▶ [Required action] This exercise calls for the records to be repeated in full, exactly as written.

------------------------

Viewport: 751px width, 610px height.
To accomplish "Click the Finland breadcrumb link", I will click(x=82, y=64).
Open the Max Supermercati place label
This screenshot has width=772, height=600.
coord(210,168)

------------------------

▶ [Response area]
Viewport: 751px width, 610px height.
To accomplish "Click the Finland breadcrumb link", I will click(x=82, y=64).
Open the Max Supermercati place label
This screenshot has width=772, height=600.
coord(210,168)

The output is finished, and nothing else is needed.